Emerson, "Circles" as an "expanding spiral" metaphor: These two geometric metaphors underlie the ideas of the essay (and a circle plus a rising line will give you a spiral):
The circle: "The eye is the first circle; the horizon which it forms is the second....every end is a beginning....The life of man is a self-evolving circle, which, from a ring imperceptibly small, rushes on all sides outwards to new and larger circles, and that without end. The extent to which this generation of circles, wheel without wheel will go, depends on the force or truth of the individual soul....Each new step we take in thought reconciles twenty seemingly discordant facts, as expressions of one law....Conversation is a game of circles....Literature is a point outside of our hodiernal circle, through which a new one may be described....The one thing which we seek with insatiable desire, is to forget ourselves, to be surprised out of our propriety...in short, to draw a new circle."
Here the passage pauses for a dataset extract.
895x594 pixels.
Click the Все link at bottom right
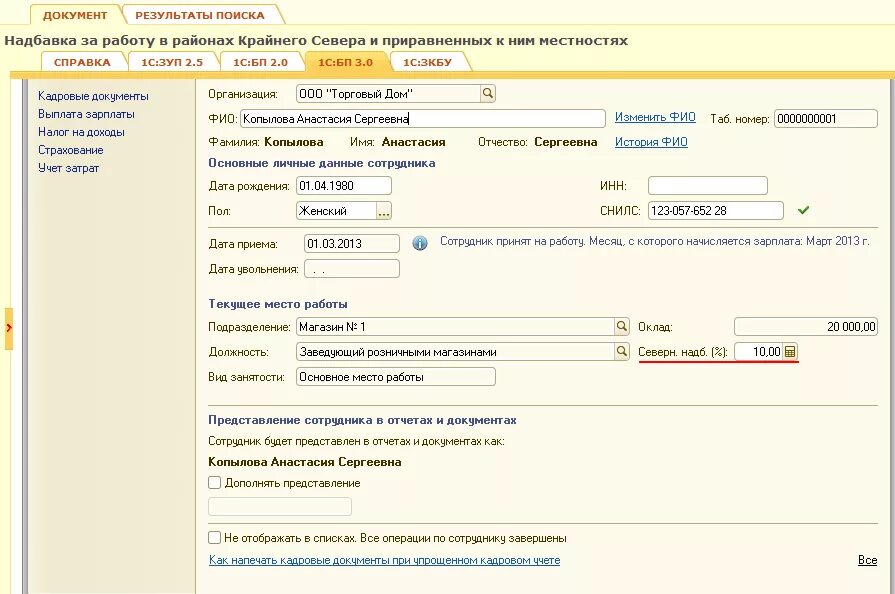(867, 560)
The generator (line, base): "God [is described as] a circle whose centre was everywhere, and its circumference nowhere".... the moral fact of the Unattainable, the flying Perfect....There are no fixtures in nature....Every thing looks permanent until its secret is known....Step by step we scale this mysterious ladder....I unsettle all things....I simply experiment, an endless seeker, with no Past at my back....whilst the eternal generation of circles proceeds, the eternal generator abides.
Questions:
What are the implications of Emerson's "geometric" philosophy of life, positive and negative? How would one live, practically speaking, according to this philosophy? What would be the problems? What might relationships be like? Your response to religion and tradition? How might literature offer us a relatively painless way to find the excitement of perpetual experimentation and avoid the more disturbing results?
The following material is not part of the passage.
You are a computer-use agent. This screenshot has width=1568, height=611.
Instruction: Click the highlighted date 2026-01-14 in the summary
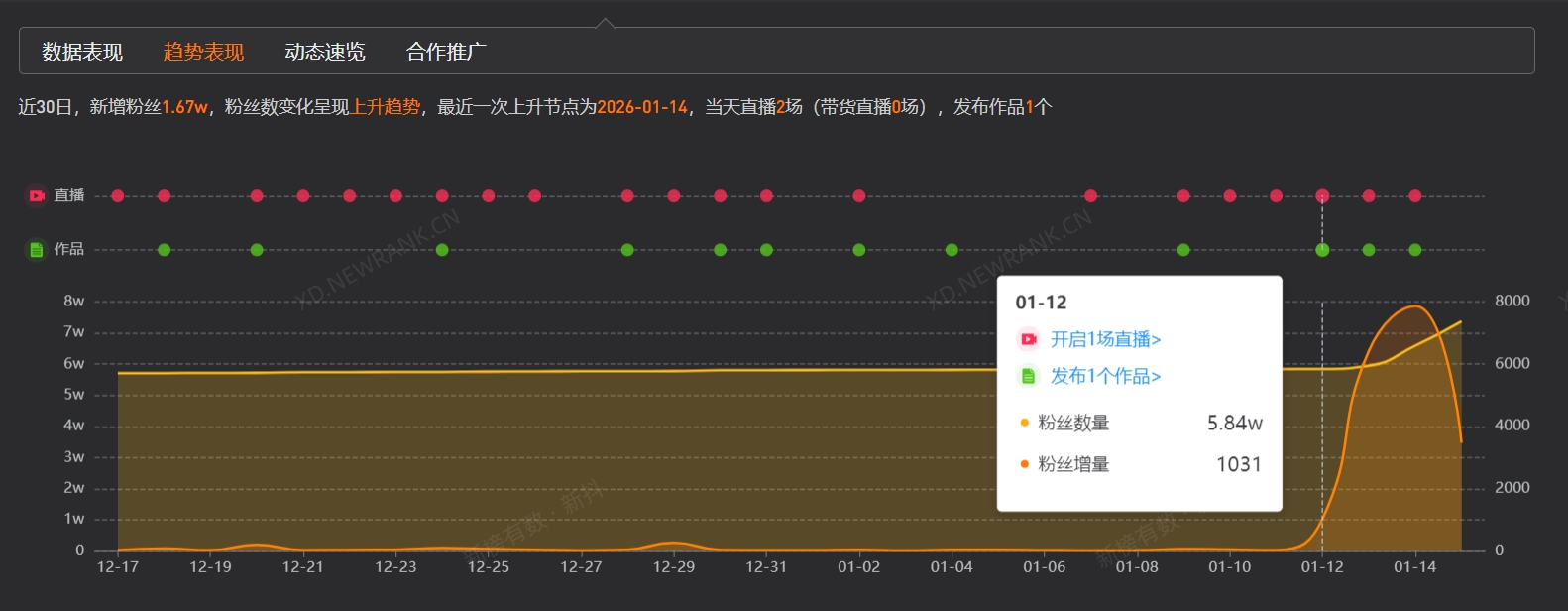[x=642, y=107]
Introduction to "Illusions" One could call this essay the "dropped shoe," because it is exploring some of the more disturbing consequences of his ideas about self-reliance and the subjective nature of truth. The question here is simple, but tough. If reality is subjective (or at least, we can only verify that which we actually experience), then are we caged within our own heads and immersed in a world of illusions? What was so exciting in "Nature" and "Self-Reliance" (the truth is within you, so "build therefore your own world," expressing the Spirit/spirit within) has another side. Just as our literal vision can be distorted without our knowing it (e.g. nearsightedness, astigmatism, color-blindness), what about our vision of reality? There are no glasses to correct that. How do we live in the "kingdom of Illusions"? Good questions. Does he have any answers?